Kimia Farma: Bertransformasi untuk Melawan Disrupsi

marketeers article

PT Kimia Farma Apotek (KFA). Terus bertransformasi. Melihat banyak ritel di Indonesia yang berguguran sejak tahun 2016 akibat perubahan perilaku dan kebiasaan konsumen dalam berbelanja. Hal ini disebabkan dengan teknologi yang mendorong digitalisasi, sehingga terjadi disrupsi dalam berbagai sektor industri.

Langkah pertama yang diterapkan oleh Kimia Farma Apotek adalah dengan merombak tampilan apoteknya. Pencetusnya tentu saja Syahrial Panggabean. Dirinya yang telah bekerja di Kimia Farma Apotek sejak 1999, mata elangnya melihat perubahan industri mengantarkan dirinya pada sebuah ide Bahwa Kimia Farma Apotek harus bertahan di tengah disrupsi industri ritel di Indonesia.

“Konsumen sekarang menyukai hal-hal yang lebih terpersonalisasi, karena itu yang mereka dapatkan saat mengakses e-commerce. Di platform e-commerce, mereka dapat melihat detail produk dengan jelas dan testimoni pembeli sebelumnya. Hal ini yang tidak dilakukan oleh pelaku pasar ritel. Tidak ada before dan after sales service yang konkret. Inilah yang ingin kami hadirkan di konsep baru outlet Kimia Farma. Transformasi ini sekaligus memperlihatkan komitmen kami untuk memberikan pelayanan kesehatan terbaik,” kata Syahrial Panggabean, Direktur Operasional PT Kimia Farma Apotek.

Kimia Farma Apotek menerapkan one stop solution untuk melancarkan transformasinya. Anak perusahaan PT Kimia Farma Tbk ini menghadirkan jaringan apotek yang tampil kekinian dengan pelayanan konsumen terkait kebutuhan obat-obatan dan pelayanan kesehatan yang tidak kalah modern.

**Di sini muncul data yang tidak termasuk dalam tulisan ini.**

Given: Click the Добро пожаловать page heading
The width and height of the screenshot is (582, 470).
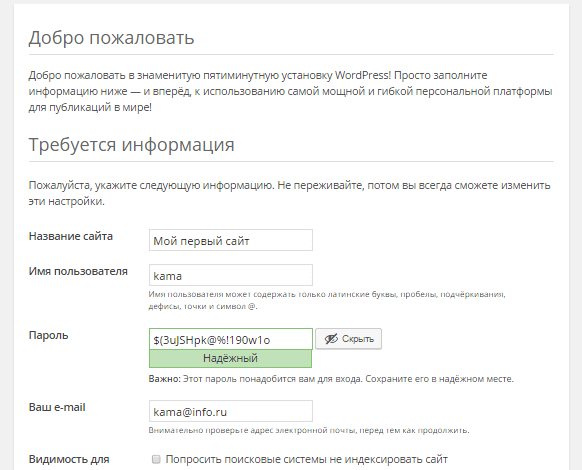Looking at the screenshot, I should (111, 38).
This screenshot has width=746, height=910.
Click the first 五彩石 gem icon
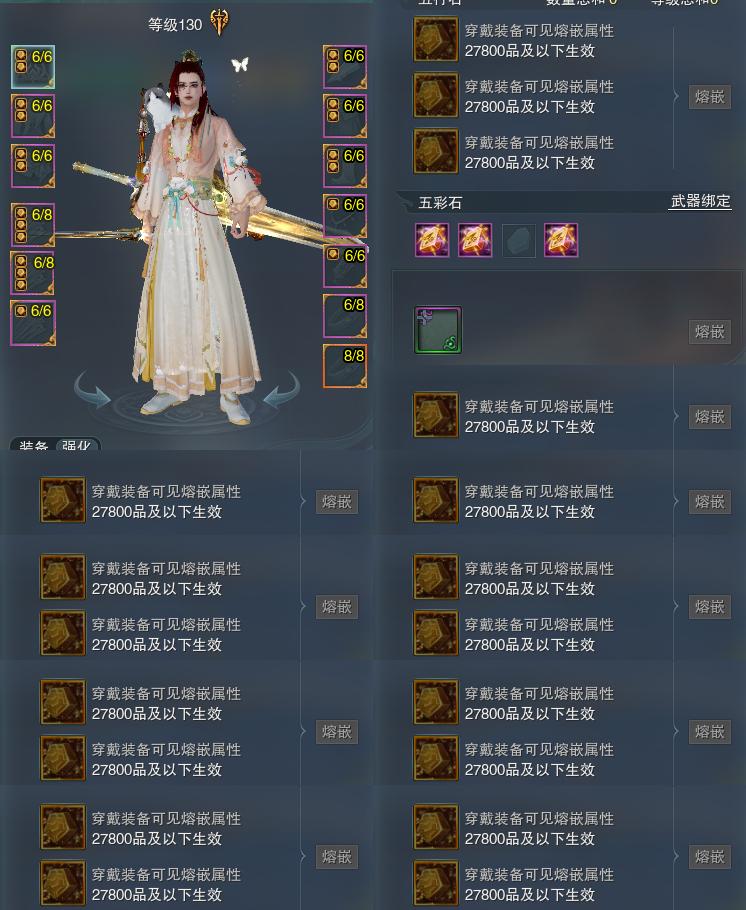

Transformasi ini kemudian diperkuat dengan pembentukan tenaga apoteker. Hal ini demi meningkatkan strategi before dan after sales service yang ingin diperkuat oleh Kimia Farma Apotek. Menerapkan sistem Medication Therapy Management, apoteker bisa berkomunikasi dengan pasien, terkait dengan keperluan pemantauan terapi pasien, efikasi obat, hingga outcome terapinya.

Transformasi berikutnya adalah transformasi kanal penjualan. Industri yang serba digital yang disertai dengan kebiasaan baru konsumen belanja online mendorong KFA melakukan transformasi digital. Wujud konkretnya dengan membuka jaringan apotek online.

Kanal online ini melengkapi jaringan apotek offline KFA yang saat ini memiliki lebih dari 1.300 outlet, 565 klinik, 63 laboratorium diagnostik, tiga klinik kecantikan, dan sepuluh outlet optik di seluruh Indonesia. Syahrial menambahkan, kanal-kanal online dibentuk untuk menjawab customer journey yang baru. Konsumen yang didominasi segmen milenial ini, sambung Syahrial, memanfaatkan dua kanal, online dan offline, dalam mencari produk-produk yang mereka butuhkan.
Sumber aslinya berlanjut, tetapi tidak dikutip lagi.